Everybody seems to love Moby Dick, so we all want to know what happens to Ishmael next, right? Well, I have it from a pretty good authority that this is what happens next:
Well, after the traumatic events of Moby Dick, Ishmael (whose real name is Irving, but since he doesn’t like being called Irving, he always tries unsuccessfully to come up with new nicknames for himself, only ever getting to be known by them in the stories he narrates) decides that whaling is too hazardous of a career choice; but still loving the sea, he decides to try catching clams instead. It is upon one of these occasions when, with his pants rolled up and with his bare feet in the shallow water, he has his big toe broken by the vice-like grip of an albino lobster’s claw, whereupon said lobster makes its escape. Well, with his toe broken, he is in no condition to give chase; but once recovered, he swears vengeance against the renegade white lobster, and he sets his sights upon finding, catching, boiling and eating it (forgetting momentarily the fate of his former whaling captain: oh, the irony!).
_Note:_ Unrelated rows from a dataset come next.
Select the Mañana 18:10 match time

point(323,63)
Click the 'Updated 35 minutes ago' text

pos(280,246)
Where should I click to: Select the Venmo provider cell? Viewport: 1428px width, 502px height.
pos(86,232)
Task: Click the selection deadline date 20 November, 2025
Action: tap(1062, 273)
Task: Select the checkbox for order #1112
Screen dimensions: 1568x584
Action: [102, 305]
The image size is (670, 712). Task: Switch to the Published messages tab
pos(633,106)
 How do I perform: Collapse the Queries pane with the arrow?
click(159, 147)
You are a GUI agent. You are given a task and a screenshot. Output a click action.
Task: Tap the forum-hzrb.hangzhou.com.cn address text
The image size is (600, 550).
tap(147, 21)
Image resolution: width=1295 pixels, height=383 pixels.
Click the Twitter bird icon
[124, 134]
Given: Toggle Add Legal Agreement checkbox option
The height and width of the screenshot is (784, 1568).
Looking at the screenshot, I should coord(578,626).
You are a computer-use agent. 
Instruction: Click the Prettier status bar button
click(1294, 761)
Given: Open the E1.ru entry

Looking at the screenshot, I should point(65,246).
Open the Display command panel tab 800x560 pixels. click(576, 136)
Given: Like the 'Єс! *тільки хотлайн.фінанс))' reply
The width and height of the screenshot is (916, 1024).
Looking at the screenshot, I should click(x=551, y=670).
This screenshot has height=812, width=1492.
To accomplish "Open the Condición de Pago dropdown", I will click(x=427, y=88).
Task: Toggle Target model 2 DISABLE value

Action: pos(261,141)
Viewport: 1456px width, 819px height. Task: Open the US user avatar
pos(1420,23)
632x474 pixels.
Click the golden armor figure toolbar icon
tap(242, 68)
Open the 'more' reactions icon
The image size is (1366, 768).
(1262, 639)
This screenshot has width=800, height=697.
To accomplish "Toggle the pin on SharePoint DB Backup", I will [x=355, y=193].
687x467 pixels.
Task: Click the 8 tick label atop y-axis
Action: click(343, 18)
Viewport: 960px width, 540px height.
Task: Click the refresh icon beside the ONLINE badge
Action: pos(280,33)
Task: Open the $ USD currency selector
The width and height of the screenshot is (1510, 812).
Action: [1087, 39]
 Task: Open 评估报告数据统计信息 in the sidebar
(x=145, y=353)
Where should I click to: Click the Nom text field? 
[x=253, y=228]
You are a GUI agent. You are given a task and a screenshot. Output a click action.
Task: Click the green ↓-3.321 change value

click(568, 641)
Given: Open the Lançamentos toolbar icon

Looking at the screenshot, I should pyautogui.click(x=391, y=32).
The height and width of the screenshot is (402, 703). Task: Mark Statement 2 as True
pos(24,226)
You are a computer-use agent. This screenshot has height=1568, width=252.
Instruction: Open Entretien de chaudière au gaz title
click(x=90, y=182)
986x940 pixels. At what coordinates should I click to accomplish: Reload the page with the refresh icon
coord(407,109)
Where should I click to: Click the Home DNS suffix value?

So, needless to say, Ishmael/Irving spends long hours hunting his white lobster, driving away friends and family in the process. He hunts, a man obsessed, catching clams and hoping for the chance to catch that darn lobster that broke his toe. And then one day, as he hauls in clams from a trap or in a net or something, he sees it: the accursed white lobster, in with his catch! So he reaches in to grab the nasty critter, but he is too hasty, blinded by revenge. So once he puts his hand in, the lobster catches his fingers in its vicious claws of death, and breaks them all, only to escape again when our hero drops the cage/net back into the water. Blinded by rage, Ishmael/Irving jumps in the water after the crazy critter, and overcome with anger, he tangles himself up in his fishing nets and drowns. The End.
And so once again we learn: do not become consumed by vengeance nor blinded by rage, for it will only consume you in the end. Or something. Oh, and also we learn that fishing can be dangerous.